My reaction was to bolt out of bed, sit at my desk, and check my lists. They were all there, and if they weren't any shorter, they also weren't any longer.
The opening of my office has been pushed back a few days because of visa issues, the Labor Day holiday and an attempt to start the clock - and the outflow of cash - a little later. That has only added to my sense of urgency to scream "Out!Out! Damn Lists!"**
N.B. After writing the above post a few days ago, I had a continuation of the dream. If the first one was noir angst, this one was more David Lynch.
While I was not in my office, I was no longer looking for it.
It seems we are ready to shoot in two days (the actual shoot is more than three weeks away). I am walking around checking on progress.

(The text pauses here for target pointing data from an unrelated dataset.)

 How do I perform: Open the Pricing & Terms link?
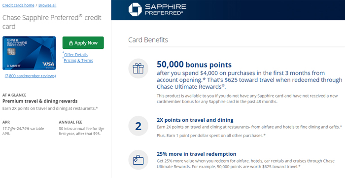point(78,61)
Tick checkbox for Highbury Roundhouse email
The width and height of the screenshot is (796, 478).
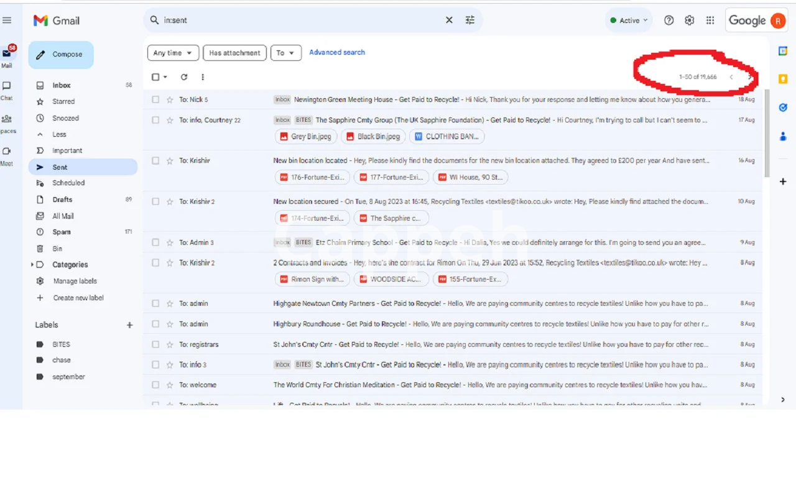(x=155, y=324)
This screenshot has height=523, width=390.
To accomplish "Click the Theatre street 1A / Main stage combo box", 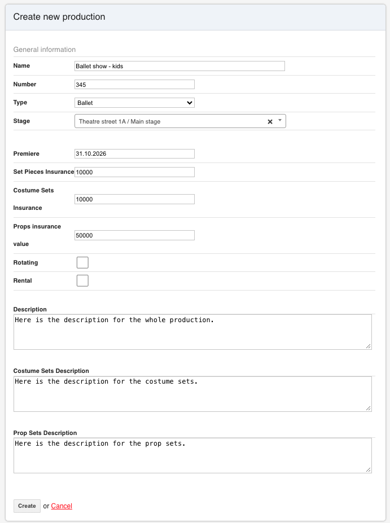I will pos(180,121).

As one point, I talk to a person rigging lights. She is actually a hairdresser I know, but this does not seem to bother me.The person directing the lighting is a female monk from the monastery I attend. She seems quite confident and on top of what she is doing, despite the fact that in waking life her background is in pottery.
I get on an open elevator that takes a circuitous route to the next level and then seems to have mind of it's own as to where to stop.
Although the rigging seems to be taking place in a theater, when I go outside, it's outside that same house. It starts to rain. A woman walking toward me as she exits the garage gets into a crouch and does front flips to avoid puddles, seemingly in fast motion.
Part of the crew is idling (always a bit of my nightmare). I inform them that all special equipment orders must be in by tomorrow, and before they can protest, I tell them, yes, I am aware that we have not chosen, no less scouted and certainly not tech scouted the locations. I look in their eyes one-by-one to make sure they understand, even though it makes little sense to me. One of them, lying on the ground, looks up at me and nods. He is a key grip who I once fired and would never work with again.
There are two directors, neither being the actual Indonesian director who is working on this project. They are the two gentlemen who I work with in development, neither of whom has ever directed. When I talk to then, they have their backs to me, but not, seemingly, out of disrespect. It just seems the norm with them
I can't wait to see what dreams may come once we get closer to actually filming!
*George and Georgina Spelvin are traditional actor pseudonyms in theater, the way Alan Smithee is for theater and film directors.
**The lead character in Durang's play is pretty sure he is in a Shakespeare play, but he can't remember which one, and he keeps butchering famous Shakespeare lines. My apologies, Willie.